It is only happening on select Veth interfaces, and it is very sporadic. One interface gets about 1000 of these per day but they come in bunches of about 100 at a time - so theres roughly 5-10 events happening per day that are causing many drops at once. Other interfaces exhibiting the problem will show anywhere from 10-500 discards per day. About 10 interfaces in total are showing this behavior. The VMs themselves are mostly Windows 2008 R2 but a couple linux virtual appliances are showing small numbers of drops as well.
Reading online I found people give indications that they had these problems with the e1000 type interfaces in VMWare or had driver issues.
All of the most problematic interfaces are in fact VMXNet3 interfaces and I have tried completely uninstalling/reinstalling VMWare tools, deleting and reading the NIC within vCenter, and completely deleting and reinstalling the drivers in Windows without any success at improving the problem.
I did contact TAC at one point but their only suggestion was to get a capture of the traffic as its happening for further analysis. Unfortunately, the 15-30 second window suggested to grab this traffic is just unrealistic. I am not able to sit all day long and run capture after capture on the VEM and hope that I get lucky. Even if I tried I doubt I would be so lucky.
So I was hoping someone on here might have a better suggestion for me of what I could try to alleviate these drops or at least determine what is causing them.

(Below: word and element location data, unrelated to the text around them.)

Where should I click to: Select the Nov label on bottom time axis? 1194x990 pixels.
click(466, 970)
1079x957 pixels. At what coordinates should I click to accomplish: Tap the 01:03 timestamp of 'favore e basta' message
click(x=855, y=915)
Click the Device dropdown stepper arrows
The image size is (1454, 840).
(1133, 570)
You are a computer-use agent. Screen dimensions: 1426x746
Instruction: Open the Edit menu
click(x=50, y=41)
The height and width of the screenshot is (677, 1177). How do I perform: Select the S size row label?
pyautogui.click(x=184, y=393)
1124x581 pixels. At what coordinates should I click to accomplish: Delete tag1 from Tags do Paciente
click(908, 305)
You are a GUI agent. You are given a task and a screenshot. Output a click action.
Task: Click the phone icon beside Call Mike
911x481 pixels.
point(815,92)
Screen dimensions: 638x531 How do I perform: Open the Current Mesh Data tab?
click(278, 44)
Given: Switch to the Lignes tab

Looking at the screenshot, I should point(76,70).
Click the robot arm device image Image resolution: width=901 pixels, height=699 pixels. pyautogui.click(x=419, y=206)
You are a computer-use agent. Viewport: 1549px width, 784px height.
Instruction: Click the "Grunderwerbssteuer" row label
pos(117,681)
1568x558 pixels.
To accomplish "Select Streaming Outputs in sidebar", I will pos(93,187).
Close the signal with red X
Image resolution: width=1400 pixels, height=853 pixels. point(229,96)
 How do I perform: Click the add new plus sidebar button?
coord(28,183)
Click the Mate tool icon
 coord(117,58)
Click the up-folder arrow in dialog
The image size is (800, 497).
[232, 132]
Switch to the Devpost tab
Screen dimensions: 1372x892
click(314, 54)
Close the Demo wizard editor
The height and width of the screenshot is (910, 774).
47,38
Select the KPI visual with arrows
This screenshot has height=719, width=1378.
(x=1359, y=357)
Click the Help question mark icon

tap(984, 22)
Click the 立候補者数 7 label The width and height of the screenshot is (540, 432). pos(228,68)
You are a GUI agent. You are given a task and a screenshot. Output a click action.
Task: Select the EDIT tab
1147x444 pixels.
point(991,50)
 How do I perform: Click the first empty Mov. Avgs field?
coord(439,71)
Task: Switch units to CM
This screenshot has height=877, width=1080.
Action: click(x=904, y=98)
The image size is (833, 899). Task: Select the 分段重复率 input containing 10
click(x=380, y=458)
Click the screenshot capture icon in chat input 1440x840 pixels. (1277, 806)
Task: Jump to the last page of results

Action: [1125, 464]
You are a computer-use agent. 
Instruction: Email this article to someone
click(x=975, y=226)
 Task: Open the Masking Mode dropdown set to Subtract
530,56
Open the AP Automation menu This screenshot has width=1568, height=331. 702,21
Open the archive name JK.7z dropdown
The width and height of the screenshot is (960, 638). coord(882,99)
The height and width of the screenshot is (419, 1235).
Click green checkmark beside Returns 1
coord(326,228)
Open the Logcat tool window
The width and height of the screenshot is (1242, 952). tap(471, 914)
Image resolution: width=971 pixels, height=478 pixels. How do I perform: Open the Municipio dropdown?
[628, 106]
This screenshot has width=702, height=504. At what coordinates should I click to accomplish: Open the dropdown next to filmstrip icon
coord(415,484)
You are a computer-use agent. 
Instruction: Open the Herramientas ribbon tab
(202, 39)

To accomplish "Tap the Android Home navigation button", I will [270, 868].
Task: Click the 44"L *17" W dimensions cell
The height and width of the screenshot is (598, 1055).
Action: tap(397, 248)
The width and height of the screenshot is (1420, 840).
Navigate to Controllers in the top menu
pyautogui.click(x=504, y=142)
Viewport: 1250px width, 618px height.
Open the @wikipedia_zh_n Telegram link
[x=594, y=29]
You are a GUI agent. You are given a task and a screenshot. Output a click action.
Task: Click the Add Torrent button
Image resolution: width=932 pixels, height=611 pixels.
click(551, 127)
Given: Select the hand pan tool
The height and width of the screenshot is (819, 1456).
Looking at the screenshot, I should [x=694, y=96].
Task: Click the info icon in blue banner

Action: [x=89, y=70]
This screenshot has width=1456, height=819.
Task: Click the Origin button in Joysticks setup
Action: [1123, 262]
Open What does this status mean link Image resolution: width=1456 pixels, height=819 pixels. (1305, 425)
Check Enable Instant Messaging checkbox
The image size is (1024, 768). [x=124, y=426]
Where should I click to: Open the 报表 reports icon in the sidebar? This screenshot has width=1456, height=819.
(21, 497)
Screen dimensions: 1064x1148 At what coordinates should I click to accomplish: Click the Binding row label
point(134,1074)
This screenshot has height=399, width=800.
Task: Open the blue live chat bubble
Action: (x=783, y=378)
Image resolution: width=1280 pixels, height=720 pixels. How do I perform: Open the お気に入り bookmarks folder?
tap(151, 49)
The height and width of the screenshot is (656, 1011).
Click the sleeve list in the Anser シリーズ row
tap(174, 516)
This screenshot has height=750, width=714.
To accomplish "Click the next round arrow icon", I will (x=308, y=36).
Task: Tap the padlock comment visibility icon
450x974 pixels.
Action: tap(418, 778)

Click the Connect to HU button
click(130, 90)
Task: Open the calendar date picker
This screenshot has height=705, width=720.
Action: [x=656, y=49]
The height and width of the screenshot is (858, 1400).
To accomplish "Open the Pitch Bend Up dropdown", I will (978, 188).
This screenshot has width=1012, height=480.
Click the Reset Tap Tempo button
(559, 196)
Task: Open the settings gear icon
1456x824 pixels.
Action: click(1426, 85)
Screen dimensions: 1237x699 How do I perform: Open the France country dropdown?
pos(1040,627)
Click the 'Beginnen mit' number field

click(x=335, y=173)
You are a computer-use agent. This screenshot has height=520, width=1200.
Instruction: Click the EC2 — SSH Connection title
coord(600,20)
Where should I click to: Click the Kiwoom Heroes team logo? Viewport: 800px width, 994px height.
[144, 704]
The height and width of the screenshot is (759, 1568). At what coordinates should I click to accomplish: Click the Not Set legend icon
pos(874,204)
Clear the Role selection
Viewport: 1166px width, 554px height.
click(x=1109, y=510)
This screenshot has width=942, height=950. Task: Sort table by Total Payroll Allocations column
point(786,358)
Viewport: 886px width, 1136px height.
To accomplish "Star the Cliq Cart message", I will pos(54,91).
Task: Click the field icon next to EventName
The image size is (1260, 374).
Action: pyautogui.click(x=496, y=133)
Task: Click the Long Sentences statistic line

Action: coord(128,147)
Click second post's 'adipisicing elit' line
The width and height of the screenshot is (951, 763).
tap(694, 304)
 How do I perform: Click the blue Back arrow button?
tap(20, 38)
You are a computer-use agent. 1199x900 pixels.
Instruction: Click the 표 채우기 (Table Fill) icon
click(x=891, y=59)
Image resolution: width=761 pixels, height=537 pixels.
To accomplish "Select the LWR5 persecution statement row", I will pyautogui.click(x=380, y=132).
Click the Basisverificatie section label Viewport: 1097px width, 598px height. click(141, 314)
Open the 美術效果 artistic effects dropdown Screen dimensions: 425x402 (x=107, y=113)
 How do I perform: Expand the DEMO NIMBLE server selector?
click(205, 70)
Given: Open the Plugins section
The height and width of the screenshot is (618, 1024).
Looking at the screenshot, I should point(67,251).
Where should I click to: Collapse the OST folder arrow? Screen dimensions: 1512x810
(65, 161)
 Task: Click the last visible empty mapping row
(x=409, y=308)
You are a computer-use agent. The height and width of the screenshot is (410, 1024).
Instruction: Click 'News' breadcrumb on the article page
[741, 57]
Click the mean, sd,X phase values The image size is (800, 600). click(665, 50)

The hardware setup is UCS B230 blades with Palo adapters, Everything on the network is Cisco. Connects up to a 6120 fabric interconnect pair which are vPC'd into our core Nexus 7010 switches. Any other details required to provide assistance please let me know and I'd be happy to provide them.
Sounds like you're done your due diligence. Output veth discards come from the 1000v towards your VM. As you've found the best way to capture this would be to do a vempkt capture on the 1000v filtering on drops - then we can see "what" exactly is being dropped. As you mention it's at random times of the day, capturing this would be difficult.
I would start logging all the occurances as best you can tracking placements of the VMs, times of day etc. By trending you might find a clue. I would be looking for any similarities in:
- Hosts running the VM
- VM network properties (VLAN, subnet etc)
- Applications running on the affected VMs (backup agents, services etc)
- Time of day this occurs (does it coincide with any tasks or jobs)
**Can you clear all interface counters, then the next day get the output of:
show int | egrep -i "ethernet|drop"
(kudos to Mike P)
Also provide the following:
- Previous TAC SR #
- Version of ESX and 1000v
Thank you for your response.
In the past 24 hours, oddly, only the most problematic interface has been showing these drops. All of the other ones are clean. The one interface has accumulated 1671 drops during this time.
Snip of the command you requested for the interface:
Vethernet57 is up
0 Input Packet Drops 1671 Output Packet Drops
I have seen drops on all VLANs, multiple different hosts, and both of our UCS chassis when I am seeing the drops on other interfaces. 24 hours is a long time for it to only happen on this one VM based on the past week's history. It would be great if the problem were at least limited to only one VM now but since I haven't changed anything to impact this I am guessing it will start happening again soon on the others. This is a good illustration of why it has been so hard for me to pinpoint though - it just seems completely random. The TAC engineer I spoke with seemed to think it was okay if we were seeing some drops but from my past experience regularly occuring packet loss is never good. Are regular OutDiscards really expected and seen by others using the N1kV?
From an application perspective, I think some sort of HTTP service is actually running on all of the hosts that have been showing the drops. I will continue to keep an eye out for this and try to validate this theory but not sure how this helps?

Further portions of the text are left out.